N-acetyl cysteine. Also known as NAC
Long used by mainstream medicine to treat cystic fibrosis, this supplement is well studied and safe for long-term use It’s “a detoxifier and an immune-booster rolled into one.” N-acetyl cysteine is a precursor to glutathione, one of the body’s key antioxidants for detoxifying the lungs. A typical dose is about 500 mg twice daily; this can be tripled for anyone with lung-health issues. (Higher doses, though, can sometimes cause headaches and digestive distress.) I use NAC to keep my leaky gut wall healed for my autoimmune disease. It is also great to help with “leaky lung”.
Omega-3 fats. These may be particularly protective against the development of asthma,. I take a Omega 3 supplement every day to keep my heart muscle flexible, and it is also great for the outside of your lungs. You can also get it from eating wild salmon and small oily wild fishes.
Zinc. It may help improve barrier function in the lungs, “We know that zinc is good for leaky gut, so I think it may be good for leaky lung, as well.”
Chocolate If you eat chocolate make is 70% or higher dark chocolate. Make it soy free(soy is GMO) It does have antioxidant properties)
1. Limit Your Time Outdoors
Wildfire smoke can affect people living close to the wildfire location and even those living hundreds or thousands of miles away. If the air quality in your area is compromised because of smoke or particle exposure, it’s important to limit your time outdoors with these EPA suggestions:
Stay inside and shut all windows and doors in order to reduce your exposure to air pollution.
If your home is in a very smoky area, find a designated clean air shelter. Public buildings with good HVAC systems, like libraries, malls and hospitals, are good options.

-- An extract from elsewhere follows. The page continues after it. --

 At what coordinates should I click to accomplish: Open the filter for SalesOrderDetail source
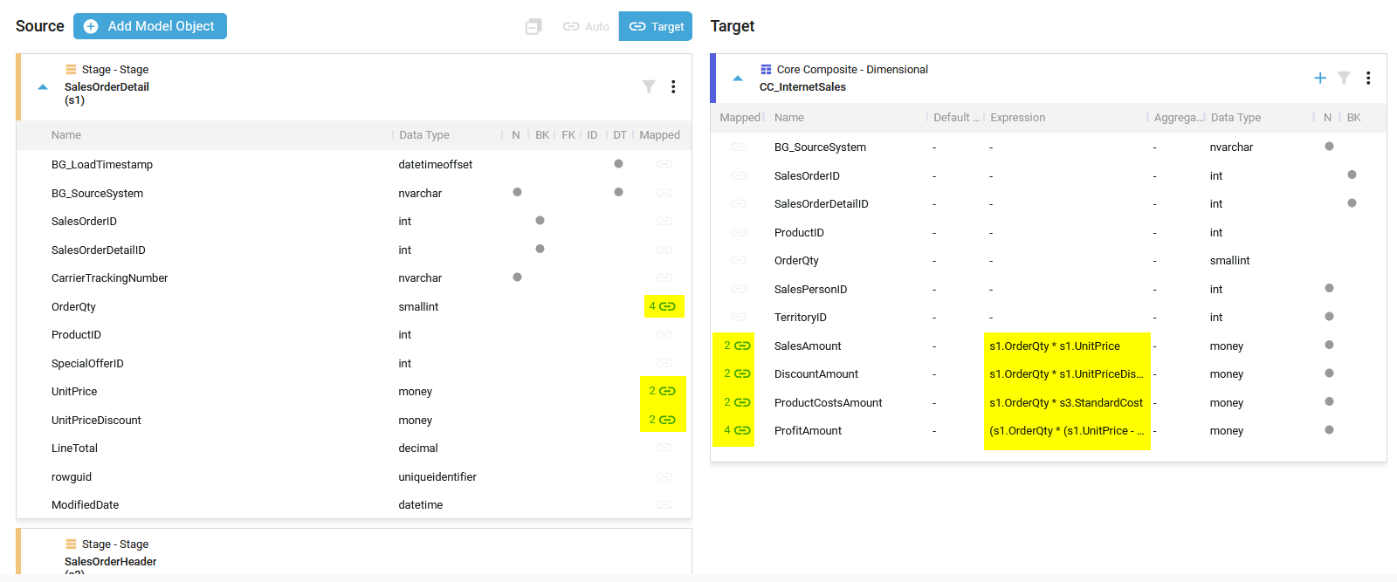tap(649, 86)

Avoid exercising outdoors until the air quality improves. When we exercise, our air intake increases as much as 10 to 20 times over our normal resting level, so you’ll inhale more pollution when the air quality is low.

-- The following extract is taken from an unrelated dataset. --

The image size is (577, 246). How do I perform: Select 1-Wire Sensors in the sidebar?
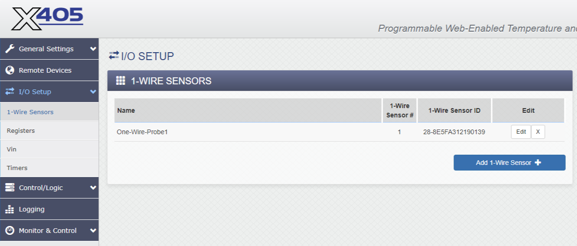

2. Recirculate Clean Indoor Air
When you’re staying inside to protect yourself from smoke and air pollution, be sure to set your air conditioner to re-circulate air. You’ll also want to make sure that your filter is clean and functioning properly.
The CDC also recommends that you avoid creating air pollution while indoors, which means refraining from smoking, using gas, using propane or wood-burning stoves, vacuuming, burning candles and spraying cleaning products. (as noted above)
3. Use an Air Filter
To clean indoor air, you can use a portable air cleaner that contains a high-efficiency particulate air (HEPA) filter.

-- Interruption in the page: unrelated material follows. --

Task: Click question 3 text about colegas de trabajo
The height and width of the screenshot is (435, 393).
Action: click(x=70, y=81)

A two-year study conducted by the Intermountain Medical Center in Salt Lake City suggests that using HEPA filters in your home can significantly reduce fine-particulate matter in the air compared to non-HEPA air filters. In the study, the HEPA filters reduced particulate matter in the home by 55 percent. We have two HEPA filters in our home. One in the living room and one in the bedroom which are the two rooms we spend the most time in. If you have children, consider their bedrooms and the family room if that is where they play.
Our very recent wildfires in California pose a health threat to thousands of citizens in the U.S. and across the globe. But the consequences of wildfire smoke inhalation stretch way beyond their places of origin.
Particulate matter pollution travels through the atmosphere for days and weeks after a wildfire.
Climate change fueled by burning fossil fuels continues to be a proven leading cause of more intense and frequent wildfires.
U.S. wildfire season is projected to lengthen and the severity of wildfires will increase.
To protect yourself from wildfire pollution, find a safe place to go inside and opt for HEPA air filters.
Avoid exercising outdoors if air quality advisories are in place for your location.
I hope that this information is helpful to everyone. Stay Safe.